Nothing but the lines from the one containing "You are a GUI" to the end of the data should be copied, exactly, and the pictures stay out.

>>>

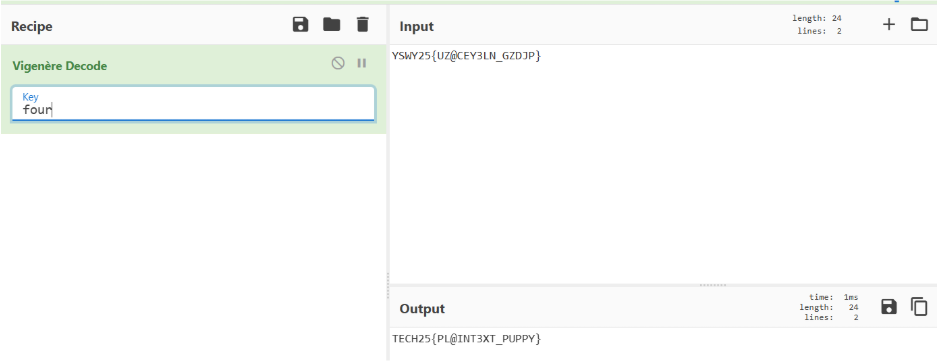Select the Vigenère Decode operation title

(x=59, y=66)
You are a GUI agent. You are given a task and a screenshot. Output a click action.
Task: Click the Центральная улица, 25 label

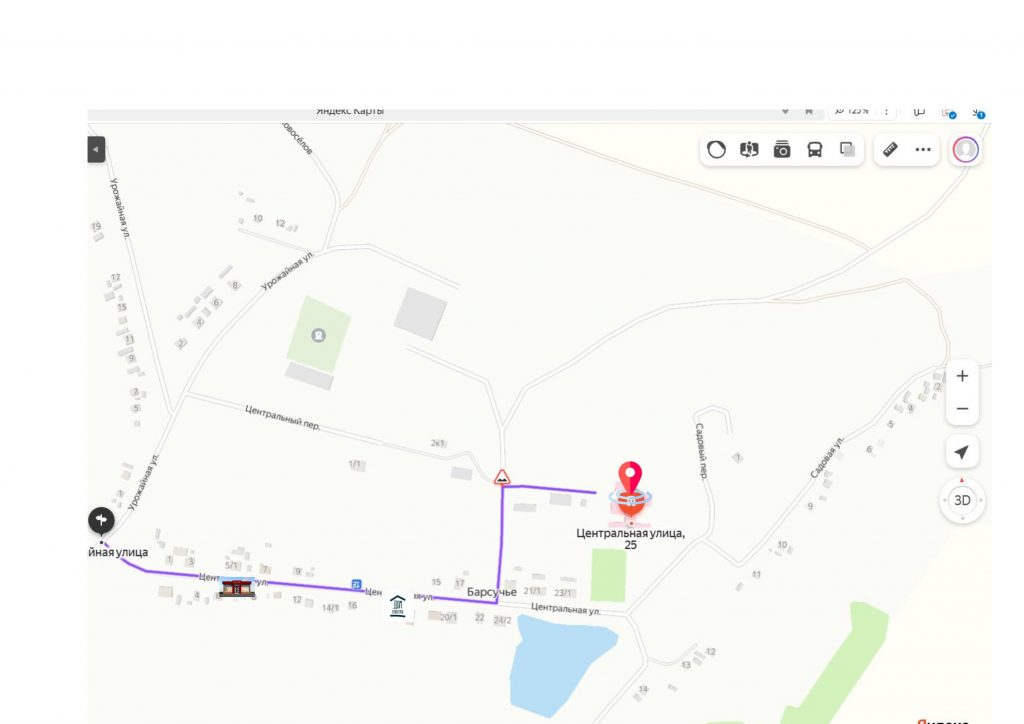click(630, 539)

<<<

**Answer to this exercise:**
You are a GUI agent. You are given a task and a screenshot. Output a click action.
Task: Click the Центральная улица, 25 label

click(630, 539)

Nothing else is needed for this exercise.